■ **What to produce**
Using the entries that follow, write out the line containing "Click the Products/Services", the line containing "923x1199 pixels.", and every line between them, exactly and nothing else.

##########

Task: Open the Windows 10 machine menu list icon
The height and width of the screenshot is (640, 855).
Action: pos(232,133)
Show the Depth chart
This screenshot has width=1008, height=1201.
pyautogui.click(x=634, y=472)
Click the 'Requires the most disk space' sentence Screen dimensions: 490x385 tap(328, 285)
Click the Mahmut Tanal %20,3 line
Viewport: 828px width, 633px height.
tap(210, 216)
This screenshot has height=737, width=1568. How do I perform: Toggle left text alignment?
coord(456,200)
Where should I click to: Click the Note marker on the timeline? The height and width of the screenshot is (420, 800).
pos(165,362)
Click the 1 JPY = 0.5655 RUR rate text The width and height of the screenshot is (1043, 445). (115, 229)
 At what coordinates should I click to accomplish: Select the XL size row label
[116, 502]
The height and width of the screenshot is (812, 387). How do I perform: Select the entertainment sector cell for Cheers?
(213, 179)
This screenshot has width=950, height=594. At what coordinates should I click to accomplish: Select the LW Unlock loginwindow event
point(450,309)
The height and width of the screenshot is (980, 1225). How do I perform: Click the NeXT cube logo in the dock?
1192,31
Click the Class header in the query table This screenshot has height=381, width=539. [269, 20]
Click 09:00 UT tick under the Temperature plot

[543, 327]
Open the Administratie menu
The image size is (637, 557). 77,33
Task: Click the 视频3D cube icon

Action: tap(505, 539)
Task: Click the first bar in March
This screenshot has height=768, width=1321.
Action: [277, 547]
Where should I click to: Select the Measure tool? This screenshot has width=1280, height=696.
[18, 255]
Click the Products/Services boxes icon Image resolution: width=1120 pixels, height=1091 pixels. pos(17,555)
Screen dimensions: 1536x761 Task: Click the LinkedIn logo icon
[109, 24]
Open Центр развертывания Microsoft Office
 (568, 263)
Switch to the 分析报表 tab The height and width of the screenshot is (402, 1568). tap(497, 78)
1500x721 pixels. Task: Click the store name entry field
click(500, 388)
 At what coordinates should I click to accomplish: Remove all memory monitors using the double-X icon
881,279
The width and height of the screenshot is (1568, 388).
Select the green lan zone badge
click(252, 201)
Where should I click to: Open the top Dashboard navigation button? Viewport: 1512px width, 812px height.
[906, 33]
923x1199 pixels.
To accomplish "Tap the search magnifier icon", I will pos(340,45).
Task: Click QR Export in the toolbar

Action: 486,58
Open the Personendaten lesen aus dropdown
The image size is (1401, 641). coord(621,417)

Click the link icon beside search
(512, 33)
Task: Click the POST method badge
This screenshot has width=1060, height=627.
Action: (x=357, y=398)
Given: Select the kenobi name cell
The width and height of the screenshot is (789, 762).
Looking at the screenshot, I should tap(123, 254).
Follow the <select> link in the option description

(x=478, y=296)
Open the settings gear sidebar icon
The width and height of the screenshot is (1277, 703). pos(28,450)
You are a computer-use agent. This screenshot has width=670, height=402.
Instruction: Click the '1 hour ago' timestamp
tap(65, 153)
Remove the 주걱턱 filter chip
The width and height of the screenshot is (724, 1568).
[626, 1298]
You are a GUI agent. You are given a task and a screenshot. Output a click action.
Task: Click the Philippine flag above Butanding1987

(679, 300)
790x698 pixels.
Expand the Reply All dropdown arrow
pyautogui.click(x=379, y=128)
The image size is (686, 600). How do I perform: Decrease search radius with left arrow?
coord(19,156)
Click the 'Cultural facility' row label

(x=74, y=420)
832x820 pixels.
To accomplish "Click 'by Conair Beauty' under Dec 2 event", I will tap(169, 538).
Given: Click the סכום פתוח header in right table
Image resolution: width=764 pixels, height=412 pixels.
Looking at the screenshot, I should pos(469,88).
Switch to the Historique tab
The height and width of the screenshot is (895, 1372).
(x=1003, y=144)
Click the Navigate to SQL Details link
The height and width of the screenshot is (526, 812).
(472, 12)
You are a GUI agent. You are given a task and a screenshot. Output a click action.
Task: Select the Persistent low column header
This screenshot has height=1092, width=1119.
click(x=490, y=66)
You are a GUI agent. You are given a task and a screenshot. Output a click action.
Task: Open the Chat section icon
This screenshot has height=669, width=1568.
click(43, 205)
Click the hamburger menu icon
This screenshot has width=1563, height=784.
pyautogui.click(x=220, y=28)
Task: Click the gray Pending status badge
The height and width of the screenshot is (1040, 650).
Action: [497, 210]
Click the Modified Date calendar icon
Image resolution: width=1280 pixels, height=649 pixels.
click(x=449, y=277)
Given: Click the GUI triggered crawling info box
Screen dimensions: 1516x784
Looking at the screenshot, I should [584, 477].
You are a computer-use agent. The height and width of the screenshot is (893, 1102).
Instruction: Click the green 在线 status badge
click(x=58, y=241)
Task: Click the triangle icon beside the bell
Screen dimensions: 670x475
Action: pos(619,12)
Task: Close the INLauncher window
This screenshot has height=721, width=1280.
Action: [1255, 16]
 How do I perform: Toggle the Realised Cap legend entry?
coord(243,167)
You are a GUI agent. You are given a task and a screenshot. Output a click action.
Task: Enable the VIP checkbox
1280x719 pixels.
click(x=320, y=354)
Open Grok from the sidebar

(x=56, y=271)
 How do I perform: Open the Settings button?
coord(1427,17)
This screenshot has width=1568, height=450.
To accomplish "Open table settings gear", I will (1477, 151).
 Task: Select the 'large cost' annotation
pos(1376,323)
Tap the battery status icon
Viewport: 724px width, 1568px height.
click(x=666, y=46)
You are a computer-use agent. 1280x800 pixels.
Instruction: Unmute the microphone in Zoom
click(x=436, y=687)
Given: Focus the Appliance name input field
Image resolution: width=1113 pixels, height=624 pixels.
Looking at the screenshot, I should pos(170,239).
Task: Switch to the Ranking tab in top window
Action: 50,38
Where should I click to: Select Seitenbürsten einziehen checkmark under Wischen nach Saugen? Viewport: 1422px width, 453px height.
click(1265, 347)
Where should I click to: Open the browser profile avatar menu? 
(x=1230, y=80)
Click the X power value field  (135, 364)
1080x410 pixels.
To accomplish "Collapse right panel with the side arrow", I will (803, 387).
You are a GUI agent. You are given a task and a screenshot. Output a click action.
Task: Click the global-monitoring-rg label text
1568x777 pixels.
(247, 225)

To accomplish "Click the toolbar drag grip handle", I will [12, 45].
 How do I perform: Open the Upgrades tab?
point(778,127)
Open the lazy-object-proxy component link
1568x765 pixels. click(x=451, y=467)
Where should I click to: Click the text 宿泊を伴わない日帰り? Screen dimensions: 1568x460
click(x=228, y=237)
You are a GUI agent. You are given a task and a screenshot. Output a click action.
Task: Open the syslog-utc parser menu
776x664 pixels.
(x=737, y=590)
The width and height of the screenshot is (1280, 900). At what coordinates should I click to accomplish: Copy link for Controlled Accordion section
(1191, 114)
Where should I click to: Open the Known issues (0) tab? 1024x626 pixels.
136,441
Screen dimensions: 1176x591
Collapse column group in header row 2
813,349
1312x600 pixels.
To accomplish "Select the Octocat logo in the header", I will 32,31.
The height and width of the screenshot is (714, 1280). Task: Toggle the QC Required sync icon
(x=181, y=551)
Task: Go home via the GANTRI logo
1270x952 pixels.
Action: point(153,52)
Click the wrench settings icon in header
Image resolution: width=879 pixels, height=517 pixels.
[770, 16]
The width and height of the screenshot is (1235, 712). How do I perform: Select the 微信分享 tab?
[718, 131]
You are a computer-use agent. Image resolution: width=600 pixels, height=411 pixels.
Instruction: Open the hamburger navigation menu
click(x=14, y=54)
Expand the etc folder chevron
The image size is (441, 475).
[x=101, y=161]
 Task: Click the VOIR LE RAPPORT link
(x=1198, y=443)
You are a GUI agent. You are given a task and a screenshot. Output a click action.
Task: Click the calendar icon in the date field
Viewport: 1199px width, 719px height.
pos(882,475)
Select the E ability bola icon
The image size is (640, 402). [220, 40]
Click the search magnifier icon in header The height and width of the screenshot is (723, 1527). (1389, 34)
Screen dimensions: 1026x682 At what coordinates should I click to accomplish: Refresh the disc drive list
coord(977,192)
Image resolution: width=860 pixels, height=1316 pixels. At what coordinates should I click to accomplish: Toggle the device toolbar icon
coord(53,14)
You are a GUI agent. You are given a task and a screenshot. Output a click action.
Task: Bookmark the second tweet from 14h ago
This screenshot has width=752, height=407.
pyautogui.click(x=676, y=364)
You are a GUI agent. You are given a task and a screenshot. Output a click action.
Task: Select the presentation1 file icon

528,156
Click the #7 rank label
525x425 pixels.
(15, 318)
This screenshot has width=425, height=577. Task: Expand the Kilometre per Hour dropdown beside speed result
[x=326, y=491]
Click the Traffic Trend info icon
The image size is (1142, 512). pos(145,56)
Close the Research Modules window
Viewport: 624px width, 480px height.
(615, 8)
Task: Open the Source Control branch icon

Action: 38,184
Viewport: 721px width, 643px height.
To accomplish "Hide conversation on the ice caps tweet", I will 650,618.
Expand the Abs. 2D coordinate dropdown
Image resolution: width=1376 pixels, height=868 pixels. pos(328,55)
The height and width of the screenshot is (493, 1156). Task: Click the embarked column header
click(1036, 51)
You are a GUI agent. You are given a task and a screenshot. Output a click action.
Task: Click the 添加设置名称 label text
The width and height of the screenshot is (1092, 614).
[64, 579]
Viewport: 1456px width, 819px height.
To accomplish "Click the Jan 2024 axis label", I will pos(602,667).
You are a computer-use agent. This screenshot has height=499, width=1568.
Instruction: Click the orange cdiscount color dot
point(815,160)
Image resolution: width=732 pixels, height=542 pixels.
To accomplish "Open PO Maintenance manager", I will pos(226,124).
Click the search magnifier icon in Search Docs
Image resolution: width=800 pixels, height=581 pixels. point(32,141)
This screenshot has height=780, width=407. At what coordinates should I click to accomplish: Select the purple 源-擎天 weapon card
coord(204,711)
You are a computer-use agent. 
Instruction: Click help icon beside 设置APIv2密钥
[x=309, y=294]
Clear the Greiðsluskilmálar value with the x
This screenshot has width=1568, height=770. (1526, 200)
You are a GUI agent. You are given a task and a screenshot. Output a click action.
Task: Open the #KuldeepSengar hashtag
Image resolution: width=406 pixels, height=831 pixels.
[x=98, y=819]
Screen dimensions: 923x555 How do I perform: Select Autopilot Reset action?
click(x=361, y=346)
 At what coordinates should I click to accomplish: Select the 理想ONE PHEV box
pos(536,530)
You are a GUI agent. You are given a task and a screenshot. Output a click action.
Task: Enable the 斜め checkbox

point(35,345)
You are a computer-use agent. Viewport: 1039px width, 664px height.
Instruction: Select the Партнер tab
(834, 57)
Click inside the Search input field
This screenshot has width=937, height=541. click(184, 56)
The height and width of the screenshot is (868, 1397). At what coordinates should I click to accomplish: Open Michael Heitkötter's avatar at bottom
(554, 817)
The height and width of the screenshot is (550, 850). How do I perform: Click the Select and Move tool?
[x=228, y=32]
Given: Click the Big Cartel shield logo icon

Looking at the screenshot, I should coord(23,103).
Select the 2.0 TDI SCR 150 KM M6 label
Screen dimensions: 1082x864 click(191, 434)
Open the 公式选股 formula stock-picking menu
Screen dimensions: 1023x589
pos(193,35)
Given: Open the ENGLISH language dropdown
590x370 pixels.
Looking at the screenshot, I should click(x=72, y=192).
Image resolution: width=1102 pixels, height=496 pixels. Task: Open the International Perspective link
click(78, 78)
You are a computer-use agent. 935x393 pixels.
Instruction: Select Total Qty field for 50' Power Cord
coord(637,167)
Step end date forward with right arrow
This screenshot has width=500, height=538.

##########

■ **Solution to this exercise**
Click the Products/Services boxes icon Image resolution: width=1120 pixels, height=1091 pixels. pos(17,555)
Screen dimensions: 1536x761 Task: Click the LinkedIn logo icon
[109, 24]
Open Центр развертывания Microsoft Office
 (568, 263)
Switch to the 分析报表 tab The height and width of the screenshot is (402, 1568). tap(497, 78)
1500x721 pixels. Task: Click the store name entry field
click(500, 388)
 At what coordinates should I click to accomplish: Remove all memory monitors using the double-X icon
881,279
The width and height of the screenshot is (1568, 388).
Select the green lan zone badge
click(252, 201)
Where should I click to: Open the top Dashboard navigation button? Viewport: 1512px width, 812px height.
[906, 33]
923x1199 pixels.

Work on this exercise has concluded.